If only Bacon had been around in 1963.
The YouTuber known as Bacon is, as our own Ted Litchfield wrote in an article yesterday, the undisputed king of Oblivion meme videos. If you’ve ever cracked up at a viral video of Oblivion’s unmatched comic timing, odds are good it was a Bacon video you watched.
But Bacon’s talents don’t just extend to comedy, he’s also a hero of Tamriel. In a recent video, he showed off how he managed to save Emperor Uriel Septim (that’s Patrick Stewart’s doomed character from the start of the game) from the assassin’s blade like an FBI guy judo-chopping Lee Harvey Oswald before he managed to get a shot off.
Turns out it’s pretty easy: by saving and loading while pressing forward next to a particular door in the game’s tutorial area, you can clip through the level and—so long as your targeting is on point—land directly behind the assassin who’s scripted to merk the Emperor. He isn’t even hostile—you can just bonk him over the head and save everyone the trouble of the Oblivion Crisis.
“It wasn’t console commands or mods like a lot of people thought,” Bacon told PCG. “It was just breaking the game and seeing what happens.” Bacon’s adventures in sequence-breaking eventually produced a couple of videos. One is the punchy meme video This is where my journey ends, where the Emperor still dies but it seems to break poor Baurus’ brain—leaving him endlessly applauding the corpse like some kind of weird Twin Peaks scene—and also features “some extra dialogue which you only get if you are undetected by the Mythic Dawn, which almost never happens naturally.”
The other video was Oblivion but I save Emperor Uriel Septim, which shows the process of saving Tamriel’s ruler and leading him about the main quest with you as if he’s a lost child in a supermarket.

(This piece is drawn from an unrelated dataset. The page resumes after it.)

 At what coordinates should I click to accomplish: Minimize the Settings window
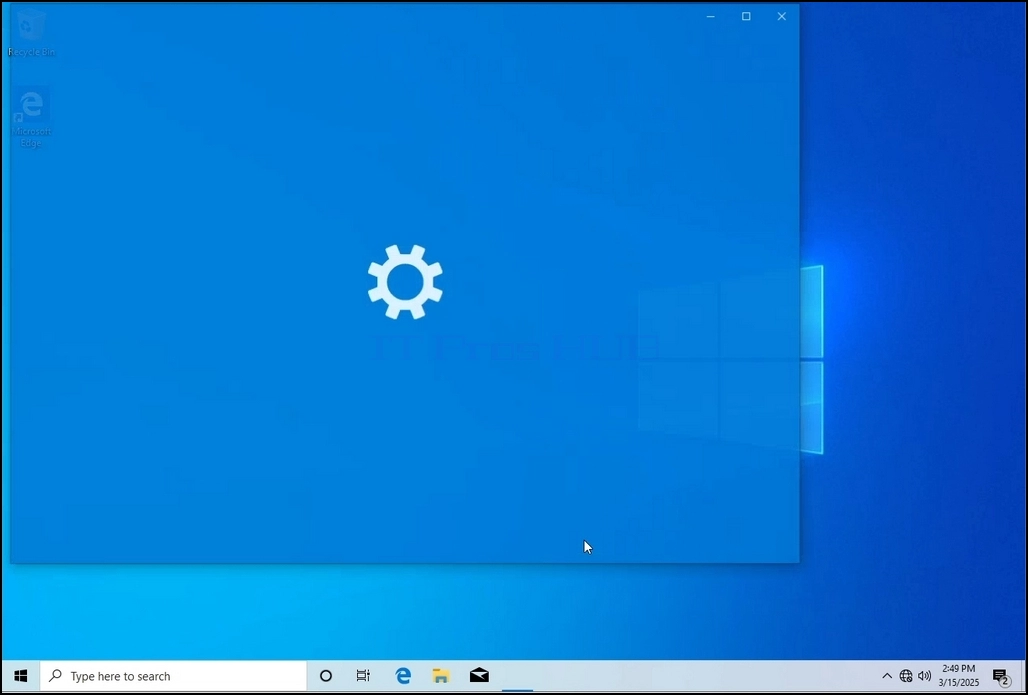pyautogui.click(x=711, y=16)
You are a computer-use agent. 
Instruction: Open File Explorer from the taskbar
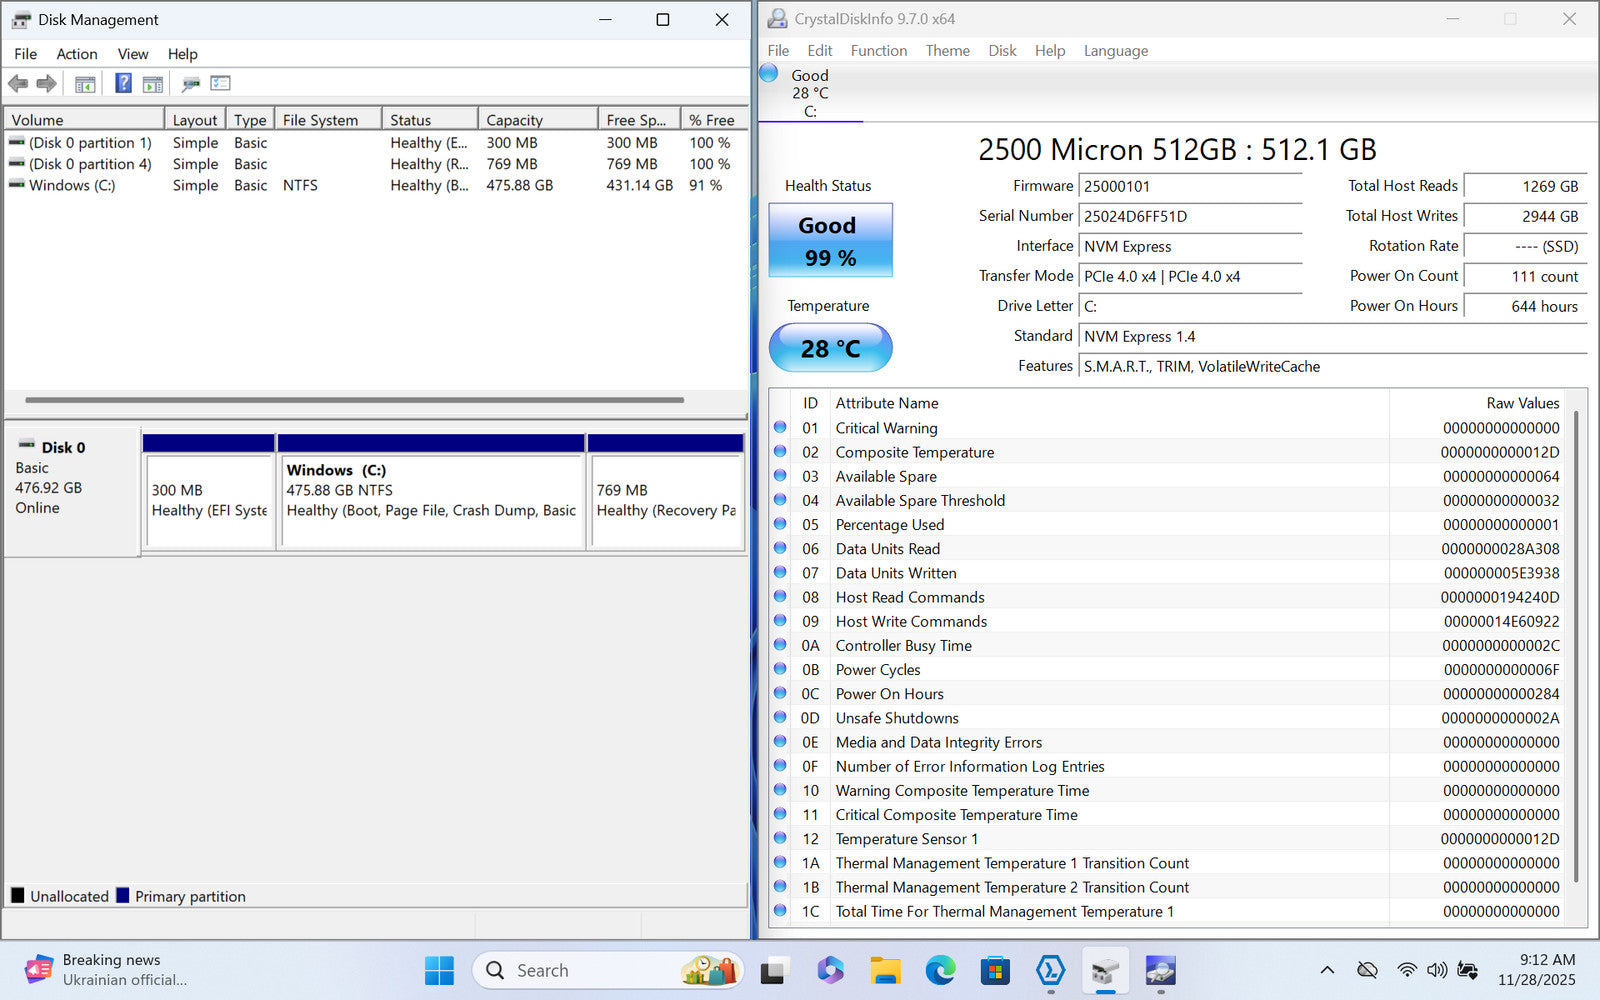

Well, kind of, anyway. Of course, Oblivion (the game) doesn’t have a different route for the story to go if you clip through its tutorial and save the Emperor, so everyone acts like he’s dead anyway, even when he’s standing right behind you and having idle conversations about mudcrabs with passers-by. Per Bacon, the Emperor isn’t even the hardest guy to save in Oblivion’s tutorial. You’ll have a much harder time trying to keep his bodyguard Glenroy alive. Bacon’s video on saving the Emperor is almost an hour long, not because it’s hard to save Uriel, but because it’s a real chore to keep the game’s other scripted deaths from happening.
“It was like 70 hours of me trying to sequence break Oblivion with lots of glitches to finish the game while saving the Emperor and preventing most other scripted deaths,” says Bacon. It was worth every second, I say. Even if Cyrodiil’s other residents don’t acknowledge it, Bacon’s still a hero of Tamriel to me.